WHAT IS REQUIRED: Rewrite the records starting at the line containing "Switch to the 考试信息 tab" and ending at the line containing "Viewport: 1029px width, 771px", keeping the requests. In the answers, multiply every number (coordinates and viewport dimensions alike) by 1.6 and round to whole numbers, with halves rounding up, and leave the pictures out.

** Start ENTRIES SUPPLIED **

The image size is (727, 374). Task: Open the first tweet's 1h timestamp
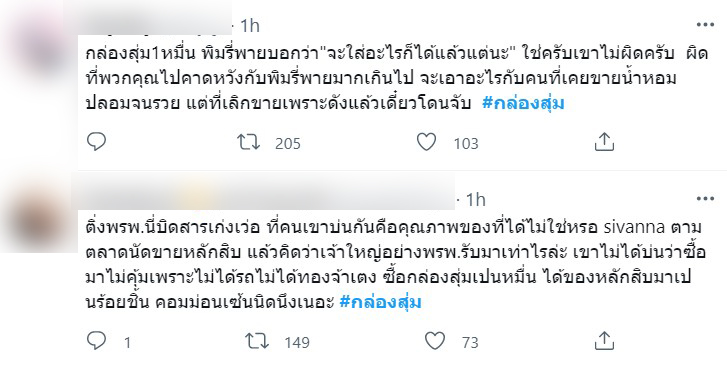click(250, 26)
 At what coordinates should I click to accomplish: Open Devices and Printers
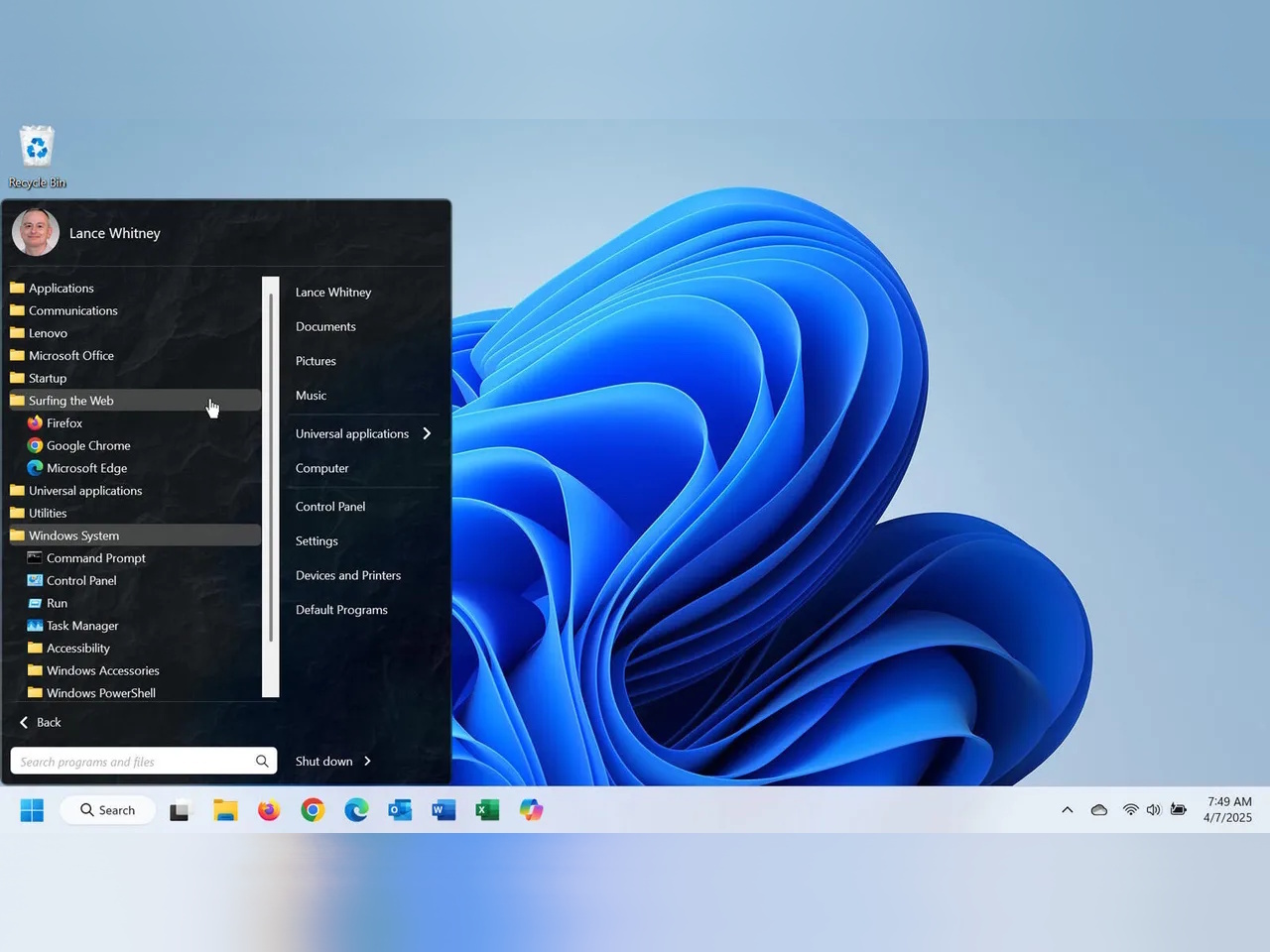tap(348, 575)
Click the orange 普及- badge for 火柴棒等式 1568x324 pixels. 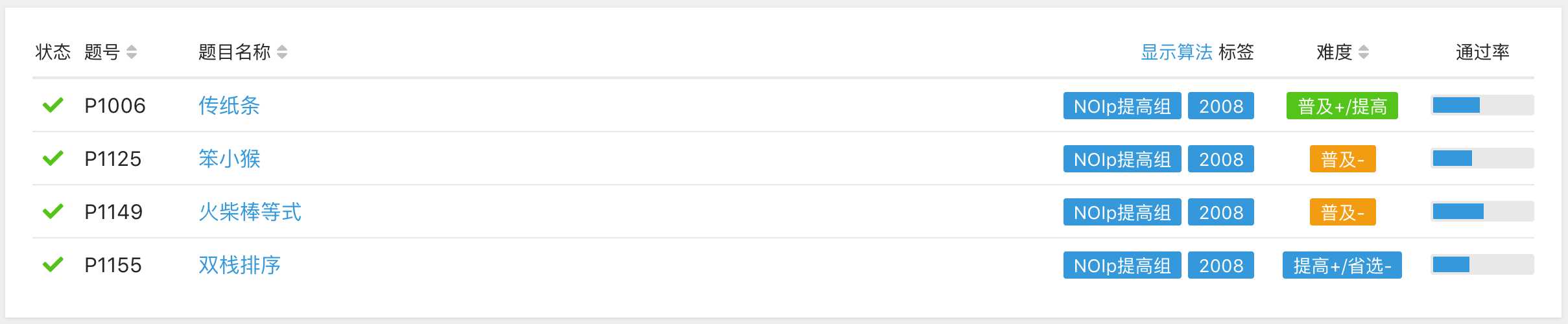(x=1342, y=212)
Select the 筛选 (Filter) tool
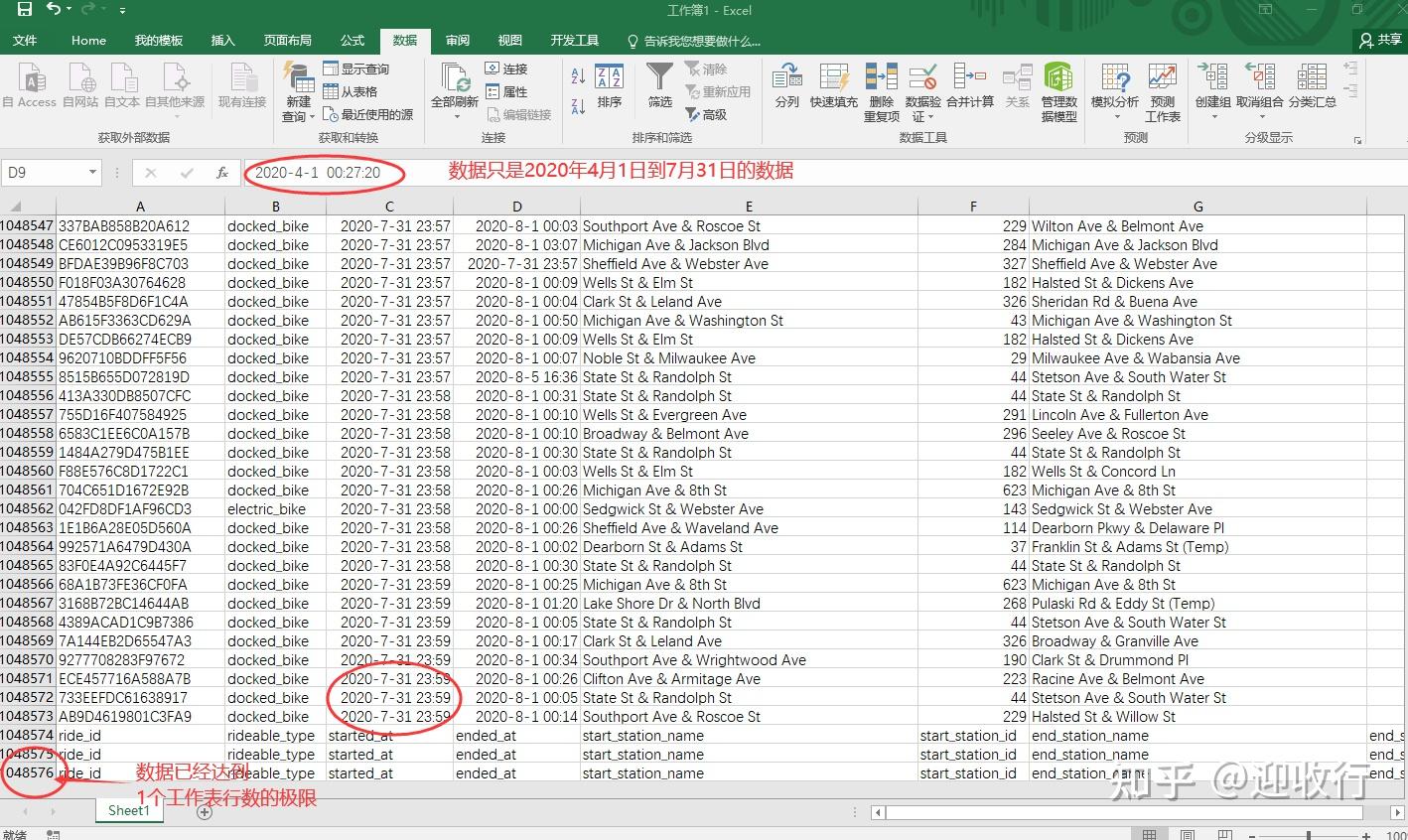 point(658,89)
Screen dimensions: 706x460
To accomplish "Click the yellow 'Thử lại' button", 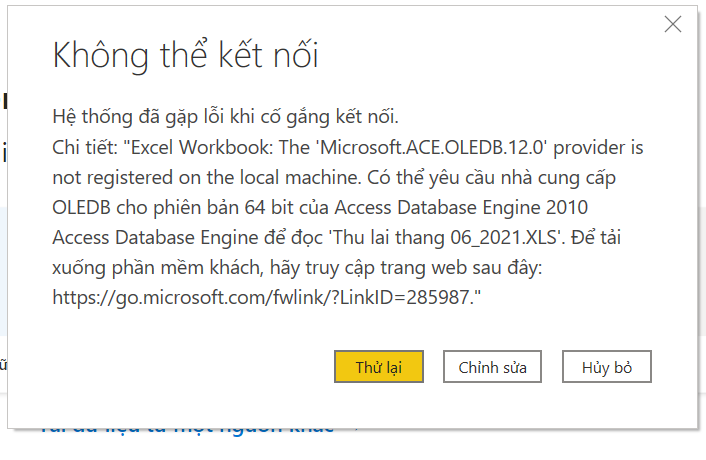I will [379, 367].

** End ENTRIES SUPPLIED **
** Start ENTRIES SUPPLIED **

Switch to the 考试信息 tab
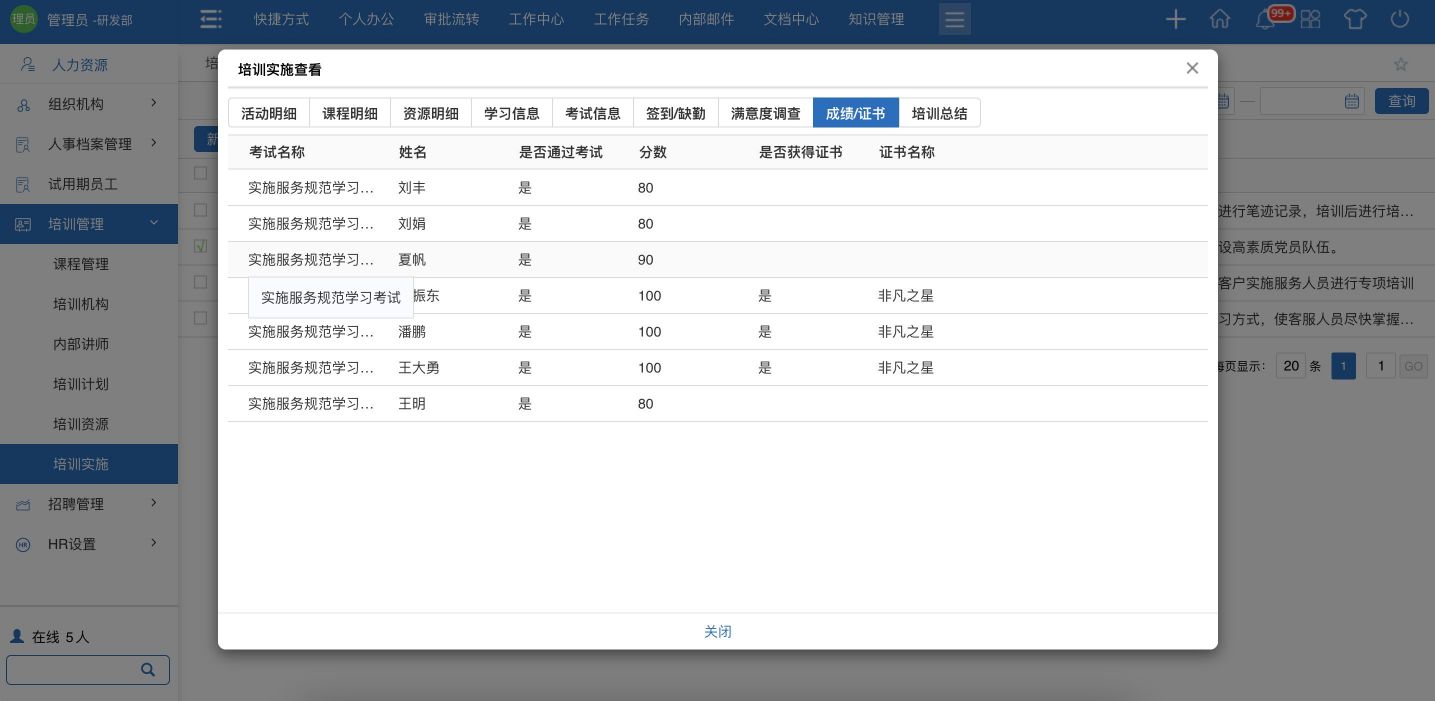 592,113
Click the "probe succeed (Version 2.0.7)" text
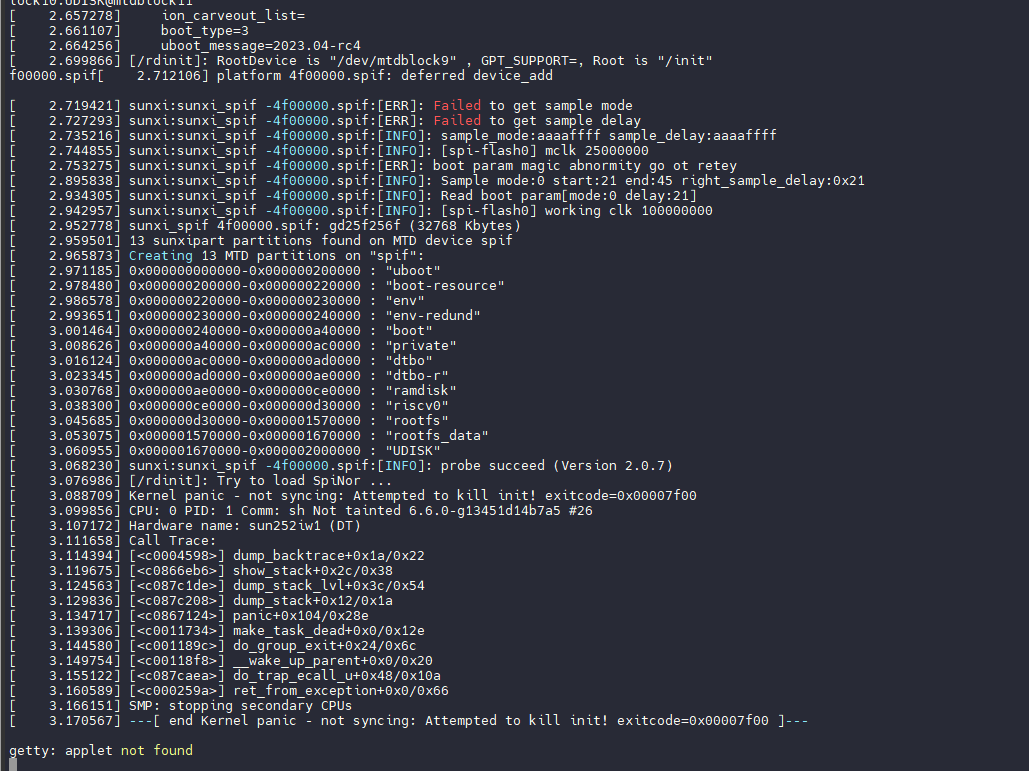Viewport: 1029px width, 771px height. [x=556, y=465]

** End ENTRIES SUPPLIED **

ANSWER TO THIS TASK:
Switch to the 考试信息 tab
 947,181
Click the "probe succeed (Version 2.0.7)" text
Viewport: 1646px width, 1234px height. [x=890, y=744]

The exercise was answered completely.